TESTO DELL'ESERCIZIO =>
+ + + + + + +

L’anno passato sono stati 33 milioni le persone che hanno dovuto abbandonare il proprio luogo d’origine a causa di disastri naturali. Le stime dell’IPCC riferiscono che circa il 40% della popolazione mondiale vive in zone sensibili al cambiamento climatico, ed è difficile pensare che tale numero possa diminuire.
La Turchia, sia per posizione geografica che per sviluppo economico, agisce da ponte fra l’Europa ed i Paesi in via di sviluppo, ospitando migranti che arrivano a piedi o via mare dall’Africa Subsahariana e al Bangladesh e al Pakistan.
Sono oggi in aumento le persone che partono dal vecchio Impero Ottomano cercando di sbarcare nella così detta “Fortezza Europa”, nonostante l’UE stessa abbia finanziato con miliardi di euro l’amministrazione Turca al fine di farle ospitare i migranti. Secondo l’ultimo rapporto di Frontex, nel 2022 sulle coste europee sono sbarcati circa 43.000 migranti, di cui la metà è sbarcata in Italia; dentro tale cifra, indicativa appunto dei soli sbarchi, non possono non essere considerate le persone disperse o morte in mare, che l’UNHCR stima in circa 4000 persone. Considerato ciò, anche la situazione interna Turca desta perplessità e preoccupazioni, sia sul piano economico che su quello politico, per non considerare in aggiunta le conseguenze del drammatico terremoto avvenuto il 6 Febbraio.

+ + + + + + +

DOMANDE DI STUDIO =>
1 - Secondo il testo sulle migrazioni, quante persone hanno dovuto lasciare il proprio luogo d'origine l'anno passato a causa di disastri naturali?
2 - Elenca, per favore, tutti gli enti e le organizzazioni citati nel testo sulle migrazioni.
3 - Nel testo sulle migrazioni, riscrivi il passo che comincia con "L’anno passato sono" e termina con "e al Pakistan.", sostituendo "ponte" con "collegamento".

+ + + + + + +

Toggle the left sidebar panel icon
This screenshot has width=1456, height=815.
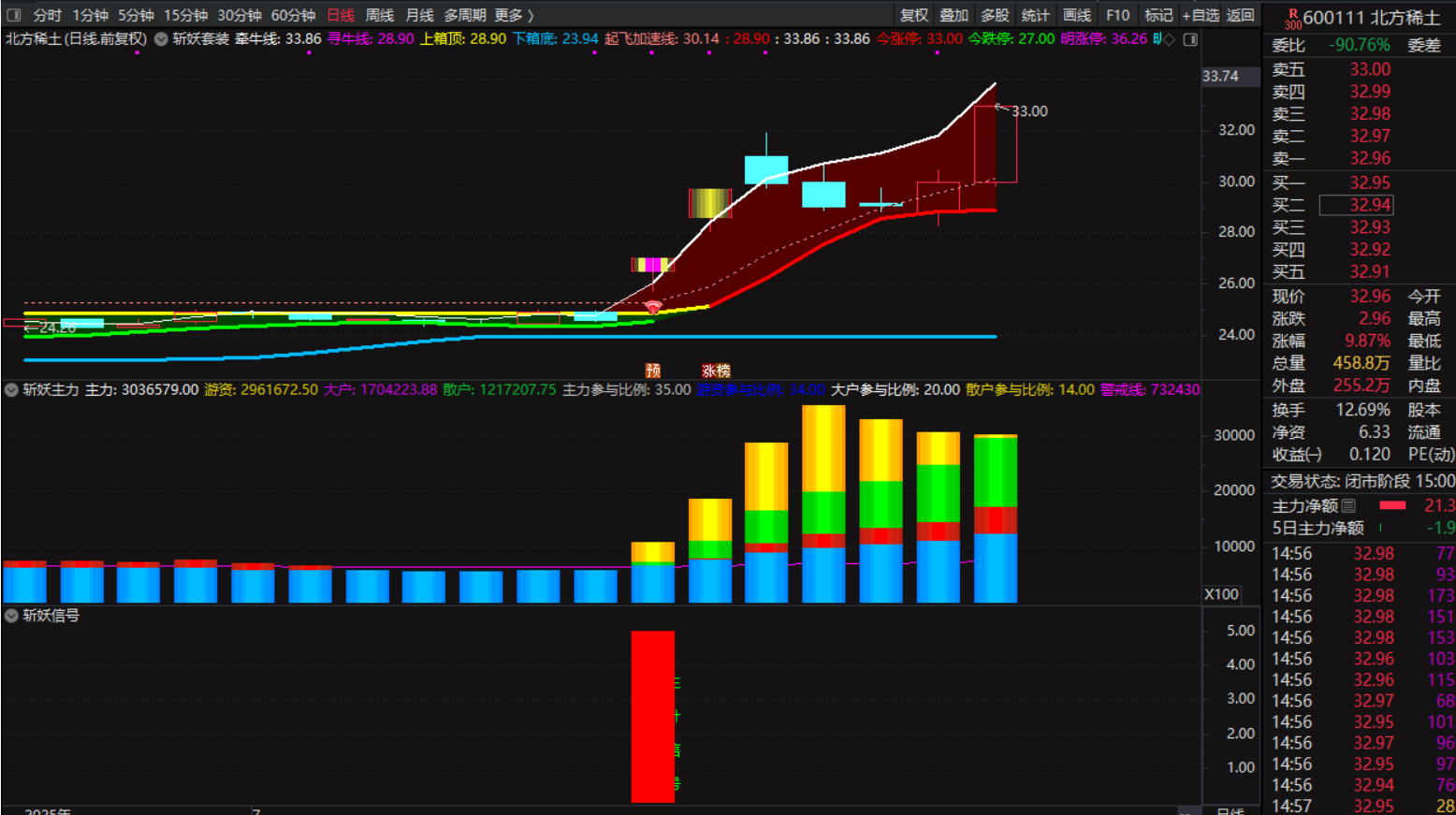pyautogui.click(x=13, y=15)
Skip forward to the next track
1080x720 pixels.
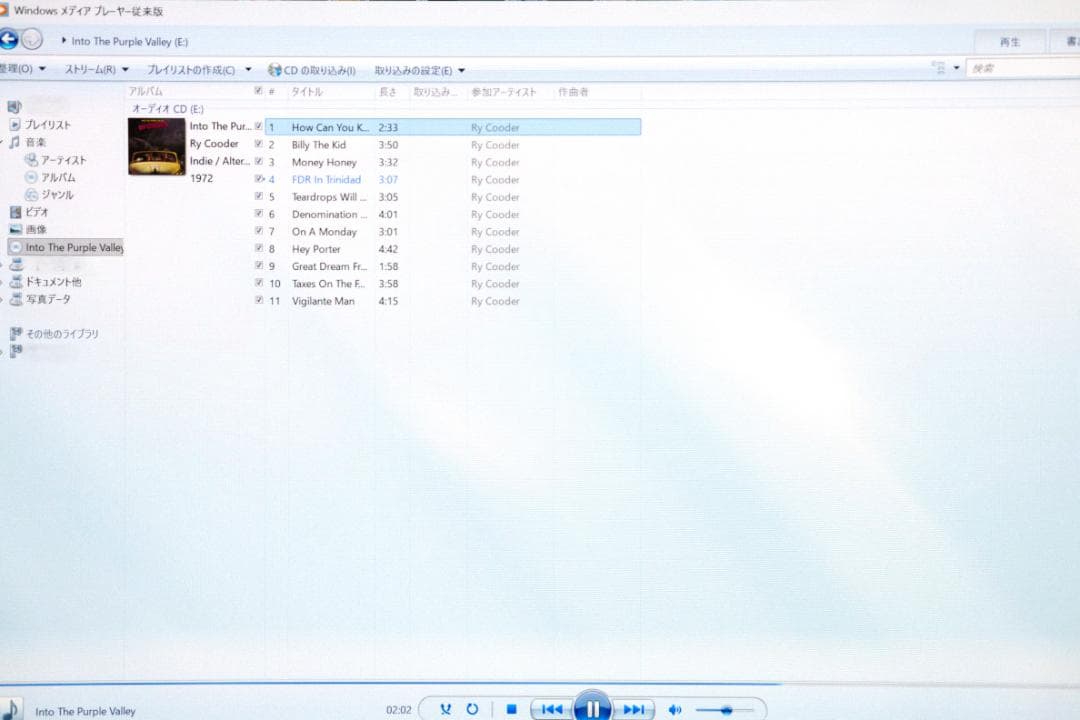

+ + + + + + +

RISULTATI PER ESERCIZIO =>
1 - 33 milioni di persone.

2 - IPCC, UE, Frontex, UNHCR

3 -
L’anno passato sono stati 33 milioni le persone che hanno dovuto abbandonare il proprio luogo d’origine a causa di disastri naturali. Le stime dell’IPCC riferiscono che circa il 40% della popolazione mondiale vive in zone sensibili al cambiamento climatico, ed è difficile pensare che tale numero possa diminuire.
La Turchia, sia per posizione geografica che per sviluppo economico, agisce da collegamento fra l’Europa ed i Paesi in via di sviluppo, ospitando migranti che arrivano a piedi o via mare dall’Africa Subsahariana e al Bangladesh e al Pakistan.